- Dangote Industries Thermal Power Station
- Country: Tanzania
- Location: Mtwara
- Coordinates: 10°15′33″S 40°02′27″E﻿ / ﻿10.25917°S 40.04083°E
- Status: In development
- Commission date: 2018 (Expected)
- Owner: Dangote Industries Limited
- Operator: Dangote Industries Limited

Thermal power station
- Primary fuel: Natural Gas

Power generation
- Nameplate capacity: 45 megawatts (60,000 hp)
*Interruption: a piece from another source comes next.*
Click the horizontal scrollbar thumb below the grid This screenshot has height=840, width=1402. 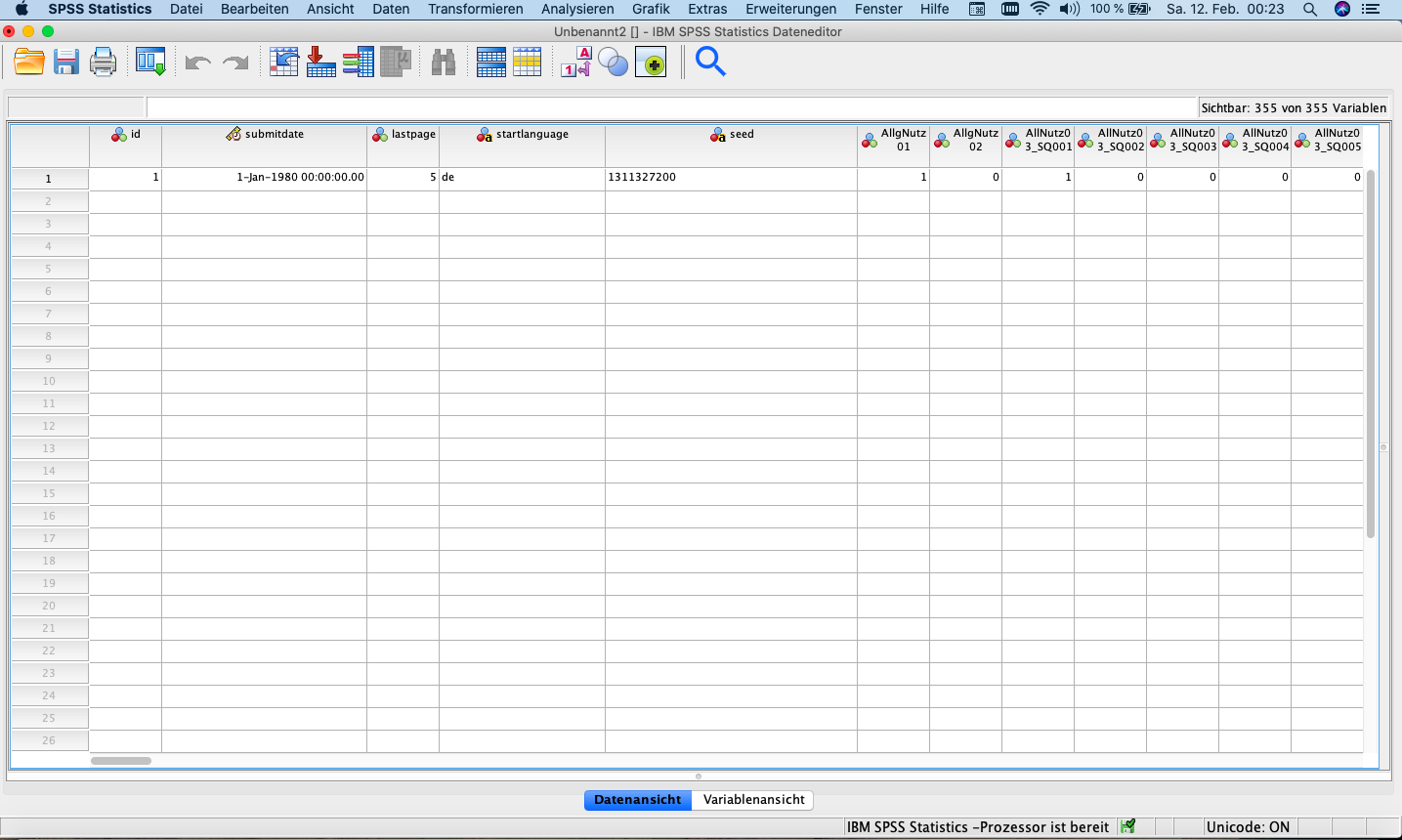(x=121, y=761)
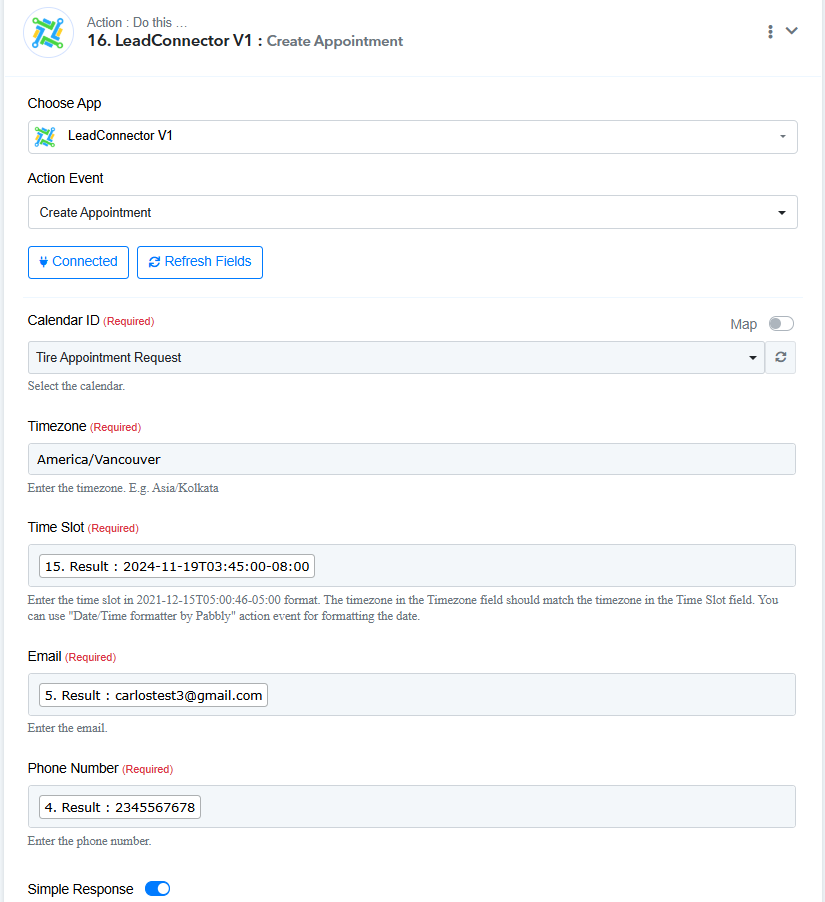Image resolution: width=825 pixels, height=902 pixels.
Task: Open the three-dot step options menu
Action: pyautogui.click(x=770, y=32)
= Dangote Industries Tanzania Thermal Power Station =

Power station in Tanzania

Dangote Industries Tanzania Thermal Power Station, is a 45 MW, natural-gas powered thermal power plant in Tanzania, the second-largest economy in the East African Community. Originally, the power station was planned to be a 75 MW, coal-fired power station.

==Location==
The power plant is located in Mtwara, approximately 565 km by road, south of Dar es Salaam, Tanzania's largest city and commercial capital. The geographical coordinates of the power plant are: 10°15'33.0"S, 40°02'27.0"E (Latitude:-10.259167; Longitude:40.040833).

==Overview==
The power station is owned and operated by Dangote Industries Tanzania Limited. It is located adjacent to the US$500 million cement factory, owned by the Dangote Group. The power plant supplies electricity to the cement factory as well as the residential and commercial development complex around the factory. As of November 2014, the cement factory was under construction, with commissioning expected in 2015. When fully operational, the factory is expected to produce 3 million tonnes of cement every year. Dangote Cement is the largest manufacturer of cement on the African continent, producing approximately 47 million metric tonnes annually as of November 2014.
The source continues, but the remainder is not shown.